Thursday, 8 September 2016

Brave Bootle man awarded #VC commemorated-- with added photos

photo by Keiran Hodgson

We gathered in the rain at the newly refurbished Bootle War Memorial to rededicate it and to unveil a separate memorial to a brave Bootle man who won the VC in WW1

Arthur Herbert Proctor was born in Bootle in 1890. He was the first man to be decorated with the VC on the battlefield. Private Proctor was given his medal for outstanding bravery. The citation reads:

photo by Keiran Hodgson

photo by Keiran Hodgson
I was pleased to meet members of his family including his granddaughter who spoke movingly at the ceremony. She had travelled from Yorkshire to attend the unveiling and spent this week in Southport on holiday. Arthur Proctor lived a full life. He died in 1973. After WW1 he took holy orders and served in various parishes including at Prescot and Cheshire and Shropshire. In retirement he settled in Sheffield and his ashes were buried in the Cathedral.

The family had a fund of stories about him. Three stories stood out. Two generations told of his love of getting them around the piano to sing the chorus; I'm H.A.P.P.Y.

In WW2 he served as a chaplain to the RAF, three of his relations told me the same story. He was travelling by train in his clerical uniform when he struck up a conversation with a young women in his carriage, He asked what she did. She replied that she was a singer. Keen to help the young women he said he would do what he could to get her a concert at his camp. They exchanged contact details she giving him the address of her agent. On leaving the train he was met by his wife who had to explain to him that the singer he was travelling with was Vera Lynn.
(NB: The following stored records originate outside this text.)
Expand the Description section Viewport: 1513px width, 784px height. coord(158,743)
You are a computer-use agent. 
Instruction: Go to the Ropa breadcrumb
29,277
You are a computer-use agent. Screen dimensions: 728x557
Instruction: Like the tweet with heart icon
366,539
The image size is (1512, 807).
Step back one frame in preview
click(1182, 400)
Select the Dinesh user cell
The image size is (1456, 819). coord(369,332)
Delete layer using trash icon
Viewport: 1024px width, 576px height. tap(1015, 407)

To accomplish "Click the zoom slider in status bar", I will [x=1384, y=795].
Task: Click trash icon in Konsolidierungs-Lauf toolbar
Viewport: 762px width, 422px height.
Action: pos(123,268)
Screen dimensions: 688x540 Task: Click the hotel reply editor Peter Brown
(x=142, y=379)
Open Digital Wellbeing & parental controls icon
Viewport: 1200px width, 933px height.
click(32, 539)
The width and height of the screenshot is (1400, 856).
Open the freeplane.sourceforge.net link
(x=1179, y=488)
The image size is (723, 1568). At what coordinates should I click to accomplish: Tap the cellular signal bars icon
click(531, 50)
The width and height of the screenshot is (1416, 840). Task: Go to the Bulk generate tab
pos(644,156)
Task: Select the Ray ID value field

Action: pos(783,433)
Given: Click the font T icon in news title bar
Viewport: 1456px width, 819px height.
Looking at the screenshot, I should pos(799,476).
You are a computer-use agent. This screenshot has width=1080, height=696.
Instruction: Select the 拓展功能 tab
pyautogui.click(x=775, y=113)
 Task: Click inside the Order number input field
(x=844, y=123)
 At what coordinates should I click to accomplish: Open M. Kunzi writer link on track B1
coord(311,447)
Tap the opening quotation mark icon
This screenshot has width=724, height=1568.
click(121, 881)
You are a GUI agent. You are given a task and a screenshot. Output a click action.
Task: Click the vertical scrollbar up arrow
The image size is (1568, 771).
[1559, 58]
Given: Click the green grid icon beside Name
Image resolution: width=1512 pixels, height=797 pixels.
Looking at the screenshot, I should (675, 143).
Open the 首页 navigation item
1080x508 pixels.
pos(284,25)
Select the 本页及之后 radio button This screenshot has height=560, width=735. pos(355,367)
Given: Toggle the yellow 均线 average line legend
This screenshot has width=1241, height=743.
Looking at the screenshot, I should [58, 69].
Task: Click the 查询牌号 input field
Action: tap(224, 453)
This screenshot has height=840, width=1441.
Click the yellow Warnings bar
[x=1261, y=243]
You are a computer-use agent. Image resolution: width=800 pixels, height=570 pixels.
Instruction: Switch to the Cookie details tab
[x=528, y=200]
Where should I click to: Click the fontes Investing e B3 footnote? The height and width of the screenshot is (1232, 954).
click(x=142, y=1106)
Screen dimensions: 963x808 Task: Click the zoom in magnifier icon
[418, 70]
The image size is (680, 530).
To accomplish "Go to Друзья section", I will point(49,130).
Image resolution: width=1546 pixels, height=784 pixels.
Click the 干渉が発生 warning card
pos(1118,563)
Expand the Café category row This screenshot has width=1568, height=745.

The third episode they all recalled related to a photograph of him in Africa sometime in the 1960's holding an African shield. We learned during the morning that along with other holders of the VC he was invited to be on board a VC10 on its inaugural flight to East Africa. Against medical advice he took up the offer and that is where he met President Jomo Kenyatta and the photograph was taken. 
photo by Keiran Hodgson
Private Proctor had a heroes welcome when he returned to Bootle. There are newspaper reports of him being carried shoulder high through the streets and of him get a cheque for £600 from the Mayor. I was told that it was unusual for Privates to get the VC. Proctor returned home and went on to live a full life. Others were not so fortunate. Many men returning from the trenches were haunted for the rest of their lives by their experience. Mental Health services and charities expanded of WW1 and 'shell shock' and other effects of the war were treated rather than being seen as examples of a lack of  'moral fibre'. Around the time of the unveiling of the Bootle War Memorial another exceptional Private was being treated in Lord Derby's hospital that served the town. He was Ivor Gurney. Unlike most of the celebrated war poets he was not an officer. Before the was he was seen as one of the brightest musical composer in the UK and was described as the English Schubert because of his highly acclaimed song writing. Listening to the story of Private Proctor I think he would have concurred with Gurney's sentiment in his poem Requiem

Pour out your light, O stars, and do not hold
Your loveliest shining from earth’s outworn shell
Pure and cold your radiance – pure and cold
My dead friends face as well.


Pour out your bounty moon of radiant shining
On all this shattered flesh, on all these quiet forms;
For these were slain, so quiet still reclining
In the noblest cause was ever waged with arms.